First of all - nice blog, I like it... Just found it on blog catalog.

Secondly - I'm no liberal (see my blog at www.rightcommentary.com) - but I didn't see Sen. Obama's speech quite the same way you did.

I thought the speech was actually a pretty decent summation of race problems in the United States since 1965. I found it thoughtful and accurate - by and large - until he got to part of the speech where he started lambasting various administrations (Reagan and Bush II) for the problems - and offered his own socialist agenda prescription to solve them.

I have found Bill Cosby's speeches to be also quite accurate and cutting. I think Cosby deeply cares about his constituency and is - at heart - ultimately concerned that the continued "victimization" of the "black community" will leave them impotent politically and economically. His call to arms to be individually accountable is how he feels to best combat that end state.

I don't see what Sen. Obama said and what Bill Cosby said as being all that out of whack with each other - but they are talking to different constituencies.
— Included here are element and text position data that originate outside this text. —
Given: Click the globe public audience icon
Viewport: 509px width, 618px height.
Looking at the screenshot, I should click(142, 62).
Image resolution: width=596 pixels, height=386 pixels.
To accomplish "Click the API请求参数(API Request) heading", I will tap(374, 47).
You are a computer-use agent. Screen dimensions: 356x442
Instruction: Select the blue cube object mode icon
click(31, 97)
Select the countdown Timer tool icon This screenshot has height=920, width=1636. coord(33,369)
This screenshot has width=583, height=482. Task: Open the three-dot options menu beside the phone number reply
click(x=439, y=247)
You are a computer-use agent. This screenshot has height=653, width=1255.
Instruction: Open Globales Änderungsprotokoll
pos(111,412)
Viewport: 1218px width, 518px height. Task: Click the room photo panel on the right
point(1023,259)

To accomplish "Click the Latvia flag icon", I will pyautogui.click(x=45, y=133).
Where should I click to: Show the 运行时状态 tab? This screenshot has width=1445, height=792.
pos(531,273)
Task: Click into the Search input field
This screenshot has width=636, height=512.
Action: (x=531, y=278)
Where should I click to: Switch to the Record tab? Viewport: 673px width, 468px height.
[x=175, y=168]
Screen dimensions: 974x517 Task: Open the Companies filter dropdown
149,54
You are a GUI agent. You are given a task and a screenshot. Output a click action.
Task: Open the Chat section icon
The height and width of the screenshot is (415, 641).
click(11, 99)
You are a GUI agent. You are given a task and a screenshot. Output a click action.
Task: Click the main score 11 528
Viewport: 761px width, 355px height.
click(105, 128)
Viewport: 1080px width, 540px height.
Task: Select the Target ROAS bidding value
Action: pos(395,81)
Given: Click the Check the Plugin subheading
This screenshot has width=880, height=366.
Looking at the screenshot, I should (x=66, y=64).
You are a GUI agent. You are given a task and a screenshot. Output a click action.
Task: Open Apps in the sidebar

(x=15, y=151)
Quite honestly, the speech last week for Sen. Obama had three constituencies - one, the Super Delegates who are attempting to evaluate his ability to be a "transformational" candidate and his ability to lead on difficult issues; two - White elites within the Democratic party who have always been uneasy with the racial tensions within the party and within the campaign, who were embarrassed and concerned by Rev. Wright's statements and Sen. Obama's affiliations; finally - three - elites of the black community, whom Sen. Obama had to in some manner protect (the line about "these problems are not in just black people's minds" was a nod to that constituency).

Cosby is speaking directly to black america - primarily black youths - saying, "Don't do drugs, don't sell drugs, don't go and throw your life away on the cheap. Life is hard - Life is a struggle - that is what is rewarding - that is what has brought the black community forward in America." Quite frankly - I think Cosby is right in his message... but its a call to action... not a descriptive polemic political speech - like Obama's.

Obama in the end scored seriously big points with that speech - he got himself out of a wringer over the caustic and anti-American statements of Rev. Wright... he legitimated the "black anger" in America that justifies saying those statements (I don't agree with that legitimation - but it happened nevertheless) - and he clearly came off as "Presidential" and has influenced both elites and Super Delegates in the race for the White House.

His speech was a huge win.... there's no other way around it.

I think he's the nominee now - and on my blog I wrote why... its over... and that speech was the final act.

Bryan

Paul Eilers said...

We sure can learn from ol' Bill Cosby. And he can make his points in a humorous way, which helps deflect criticism and makes his points stick.

Paul

Anonymous said...

You're dead on. Everyone--black, white, whatever-- needs to stop this cycle of entitlement and take ownership of our own lives and those of our children.